In reality, there are only three types within a dictatorship: the people of the dictator, who want to live well; the people on the street, who want to survive; and the enemies of the dictator, who are prepared to die. To become a dissident, an enemy of a dictator, requires not simply great courage, but also a gradual process of transformation similar in some ways to religious conversion. They have not only to recognise the evil of the regime, which is evident, but also prepare themselves to take the frightening consequences that come from such a recognition. Few will be willing to do so. Dictatorships in fact only ‘brainwash’ a small proportion of the population, if any at all. Most citizens will effectively ‘brainwash’ themselves and accept the propaganda because not doing so is too awful.
The old type of totalitarian and ideological dictatorships, known from the 20th century, are in decline. In their place are now openly rapacious personalist tyrannies, which have one explicit aim: the exploitation of the resources of the state for the benefit of tyrant and entourage. These dictatorships are new, but they are also at the same time a very old form of government, that would be recognisable as tyrannies to Plato and Aristotle. While they seem primitive, they are remarkably effective at dominating and manipulating human beings.

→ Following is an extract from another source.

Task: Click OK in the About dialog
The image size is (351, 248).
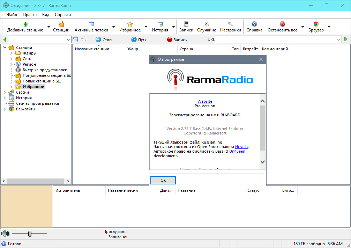Action: click(163, 180)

Why then do they suddenly collapse? Quite simply, they run out of money for corruption. Eventually there will be no assets to strip. Sudden drops in commodity prices become existential crises for dictators. Small regimes can get around this problem by accepting, then stealing, foreign aid. It is not just China, with its Belt and Road initiative, that is propping up dictatorships: the United States government has also done so, from Haiti, to the Congo, to the Philippines. Taxpayers in democracies need to question more vocally whether this money is well spent.

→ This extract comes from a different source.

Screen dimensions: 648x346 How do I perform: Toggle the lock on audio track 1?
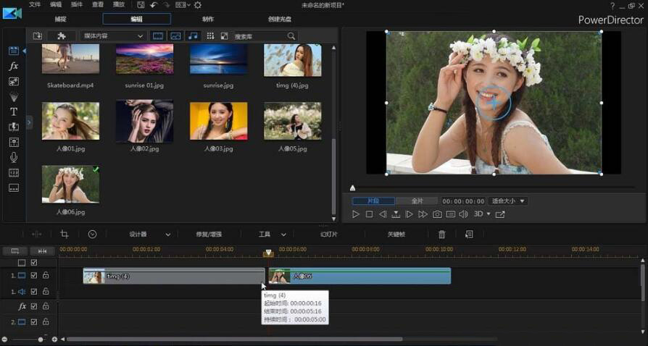46,292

Even more important, though, is the human desire to be free, which remains unconquered, even if suppressed. This is not the same as a coherent aspiration for democracy. Many dissidents, especially among the Islamist groups that now occupy Damascus, do not want democracy. Another caveat is that the desire to be free is not enough to ensure peaceful or successful democratic transition. The slaves of 18th-century Saint-Domingue aspired to live in a free republic when they rebelled against their French masters. Yet today, their country, Haiti, is still one of the most violent and corrupt places on earth. The desire for freedom for oneself is not incompatible with the desire to enslave others. Syria is not free yet.
The Syrian war is part of a global conflict between tyrants and their slaves, the great struggle of our time. Everywhere, from Cuba to Kyiv, Belarus to Burma, tyrannised peoples are fighting their oppressors as and when they can. The West, distracted by toxic identity politics, barely seems to notice this battle. The new tyrants of our era are continually at war with their own peoples, whether openly or covertly, and continually focused on winning this eternal struggle. Other than self-enrichment, it is all they do and the only thing they do well; they do it extremely well. But they cannot always win. If allies disappear or turn off the funding, if oil prices go down, if food prices go up, then they may end up, as Assad has done, on a plane to the next dictatorship still standing.